I’m trying hard to remember just how I felt as I wrote this. I remember sitting at our computer in a flat in Hampstead, London. It was dark and cold outside and the weather felt like a real picture of the turmoil I was feeling in my heart. I had gone to the bedroom (where the computer was – it was a small flat!) in order to hide from my husband. I couldn’t let him see what I was writing – what on earth would he think? Would he report me to social services? Would they take my son away? Would he leave me if he knew how I really felt about this little boy? And I use the word ‘this’ deliberately because that’s how it felt – ‘this’ little boy not ‘my’ little boy. He didn’t feel like mine. I don’t know who owned him but I wasn’t sure it was supposed to be me. Oh how it hurts to revisit these feelings.

Fast forward three years and I’m still here. My son is still here – in fact I’ve since had another one! My firstborn who I speak of in those opening lines is a wonderful little boy, intelligent, feisty, determined, a real fire-cracker! And I adore him. I don’t know what I would do without him. And yet only three years ago I thought quite seriously about how I could get rid of him. Or myself. It’s hard to share these things. It’s difficult to admit that things had gotten that bad. But it’s real-life for me, it’s part of my story. And I swore to myself that I would do whatever I could in the future to help others in the same situation.

And so here I am guest-blogging for www.haveyouseenthatgirl.com

I want to say to those feeling like I did ‘You are not alone, you are not a monster, you can get better.’

To say I’m fully recovered from Postnatal Depression would be a lie. I’m on anti-depressants and see a counsellor regularly. But I’m no longer a threat to my own life or anyone else’s, it seems that those days are long gone. Why? Because I finally got help. I had convinced myself that a mother who truly loved her child would not have felt and thought the awful things that I did.

But then I came to realise actually that a mother who loves her child is the one who seeks help, who fights to make things better, who gives all that she can for the sake of her child.

So I referred myself to a Women’s Health Counsellor in London back in January 2015 and started the long journey of recovery.

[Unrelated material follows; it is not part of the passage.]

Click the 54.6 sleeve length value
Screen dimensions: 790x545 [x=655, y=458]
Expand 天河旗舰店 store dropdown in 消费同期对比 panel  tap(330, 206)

I’m not sure if or when I will be at the end of that journey, but wonderfully, I am in an inexplicably better place than I was back then. I was cynical about speaking to someone, I was terrified of my child being taken from me and I was ashamed to feel the way that I did – to feel like I maybe didn’t love my child.

But that’s exactly what the PND wanted me to think. It wanted to isolate me and shame me, to keep this horrid secret hidden so I could suffer for as long as possible. But I refused to let it win. I found someone to talk to, I was honest with those close to me, I worked hard (with the help of a counsellor) at changing my thought process and I got so much better than I was.

I still walk this road of depression, but no longer on my own – and that has made the world of difference.

Emma is a Christian 20-something originally from Belfast, Northern Ireland but currently living in London. She’s married to her best friend Ross who is in Bible college studying for ordination in the Church of England.

They have two adorable little sons – Benjamin and Alexander. She’s a stay-at-home mum and enjoys looking after my little men, writing, baking, reading, drinking coffee and exploring.